AI Bubbles: Lessons from the Past, Signals for Today
Investment Solutions
By

David Clark, Partner - Investment Management

Posted 24 October 2025

The analogies between the dot-com and telco bubble and today’s AI wave are striking. Valuations at record highs, a near-religious belief in technological transformation, and the promise of boundless future earnings have all been seen before. The parallels extend to the enormous capital intensity of this moment—massive investments into data centres, chips, and infrastructure—underpinned by an unquestioned conviction that AI will reshape every corner of the economy.

Yet the harder question is not whether this is a bubble, but how it ends. History—from tulips to railways to the dot-coms—suggests that technological revolutions often overshoot before finding equilibrium.

At this stage of the AI cycle, the sector has entered a symbiotic earnings phase similar to the late-1990s fibre-optic boom. When Microsoft commits $100 billion to Nvidia’s AI chips, the transaction creates a circular prosperity: Microsoft capitalises the expenditure over several years, softening the short-term hit to earnings, while Nvidia books the profit immediately. The result is a rising tide of reported earnings among the leading AI firms—what looks like unstoppable profitability—even as free cash flow begins to flatten.

This circular reinforcement of investment and earnings sustains the illusion of perpetual growth, but it is inherently unstable. The last time this dynamic took hold, during the telecom infrastructure and spectrum bubble, earnings proved illusory once investment momentum faltered.

US Master winner, Rory McIlroy’s observation about golf—when I’m playing well, I can’t imagine playing badly—aptly describes market psychology. Analysts extrapolate the recent past, projecting continued exponential growth in AI investment. Consensus expectations now assume more than $1 trillion in cumulative AI infrastructure spend by end-2026.

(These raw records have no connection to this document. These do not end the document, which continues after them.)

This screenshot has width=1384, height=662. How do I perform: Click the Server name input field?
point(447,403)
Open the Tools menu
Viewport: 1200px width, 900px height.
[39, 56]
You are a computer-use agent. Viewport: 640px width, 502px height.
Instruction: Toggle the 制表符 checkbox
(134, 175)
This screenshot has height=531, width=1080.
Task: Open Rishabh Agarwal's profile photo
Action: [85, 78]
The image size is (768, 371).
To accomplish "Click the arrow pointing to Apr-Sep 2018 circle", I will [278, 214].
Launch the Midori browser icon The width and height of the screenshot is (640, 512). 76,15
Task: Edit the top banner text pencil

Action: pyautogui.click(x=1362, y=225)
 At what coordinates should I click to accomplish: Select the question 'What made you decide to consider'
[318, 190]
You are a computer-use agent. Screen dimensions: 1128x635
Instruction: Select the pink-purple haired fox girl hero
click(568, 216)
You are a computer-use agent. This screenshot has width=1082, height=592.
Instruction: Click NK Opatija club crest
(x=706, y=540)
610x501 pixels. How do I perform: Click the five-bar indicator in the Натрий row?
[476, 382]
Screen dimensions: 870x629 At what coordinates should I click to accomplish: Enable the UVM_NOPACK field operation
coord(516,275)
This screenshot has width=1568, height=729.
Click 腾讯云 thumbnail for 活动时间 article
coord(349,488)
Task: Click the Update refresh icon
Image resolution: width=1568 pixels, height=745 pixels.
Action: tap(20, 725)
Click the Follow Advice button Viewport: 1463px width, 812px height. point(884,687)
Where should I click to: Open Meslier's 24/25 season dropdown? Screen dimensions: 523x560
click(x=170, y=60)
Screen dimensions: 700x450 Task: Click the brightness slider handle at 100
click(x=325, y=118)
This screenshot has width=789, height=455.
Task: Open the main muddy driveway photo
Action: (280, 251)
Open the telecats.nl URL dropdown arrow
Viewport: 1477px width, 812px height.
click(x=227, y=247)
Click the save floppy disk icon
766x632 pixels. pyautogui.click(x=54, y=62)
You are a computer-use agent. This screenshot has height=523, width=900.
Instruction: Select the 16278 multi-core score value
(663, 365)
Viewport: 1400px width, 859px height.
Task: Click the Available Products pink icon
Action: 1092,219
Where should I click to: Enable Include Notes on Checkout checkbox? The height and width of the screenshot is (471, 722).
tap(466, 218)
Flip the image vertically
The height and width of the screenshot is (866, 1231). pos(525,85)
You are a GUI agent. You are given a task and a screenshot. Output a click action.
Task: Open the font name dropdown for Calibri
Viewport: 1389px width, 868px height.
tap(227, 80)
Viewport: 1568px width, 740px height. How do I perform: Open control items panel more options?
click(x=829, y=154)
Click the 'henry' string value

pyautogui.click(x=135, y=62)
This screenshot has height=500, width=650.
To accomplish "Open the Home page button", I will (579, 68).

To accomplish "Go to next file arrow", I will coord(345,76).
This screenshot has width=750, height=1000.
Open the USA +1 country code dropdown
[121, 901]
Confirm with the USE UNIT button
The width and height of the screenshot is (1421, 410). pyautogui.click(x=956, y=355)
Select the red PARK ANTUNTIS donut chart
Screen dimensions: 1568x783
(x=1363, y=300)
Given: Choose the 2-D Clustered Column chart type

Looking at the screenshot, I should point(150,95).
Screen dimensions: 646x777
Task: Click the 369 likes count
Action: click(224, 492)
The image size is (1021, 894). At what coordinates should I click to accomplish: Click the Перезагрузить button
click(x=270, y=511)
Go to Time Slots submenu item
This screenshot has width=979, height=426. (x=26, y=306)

But what does that imply for real-world economics?... If investors demand a 10% return on capital, and average gross margins are ~25% with capital assets depreciated at 10% per annum, then incremental revenue would need to rise by roughly $700–900 billion per year to justify the outlay. That is about ten times the annual revenue of Microsoft Office 365—arguably the most successful software subscription in history.

At some point, the market will demand proof of monetisation.

Every technological revolution follows a similar arc: investment exceeds adoption, optimism overshoots cash generation, and reality re-anchors valuations. The dot-com era built the digital foundations we rely on today—but it also vaporised trillions in paper wealth before profitability emerged.

In the current cycle, the warning signs will not first appear in spending or hype, but in earnings revisions. As capital outlays continue while revenue lags, the high-beta leaders of the AI economy will begin to show margin compression. That turning point—when expectations for return on invested capital fall—will likely mark the beginning of the next regime.

For investors, the lesson is not to shun innovation but to separate infrastructure spenders from product monetisers. The winners of the next phase will be those translating AI capability into scalable, recurring cash flows—much as Amazon and Google emerged from the rubble of 2001.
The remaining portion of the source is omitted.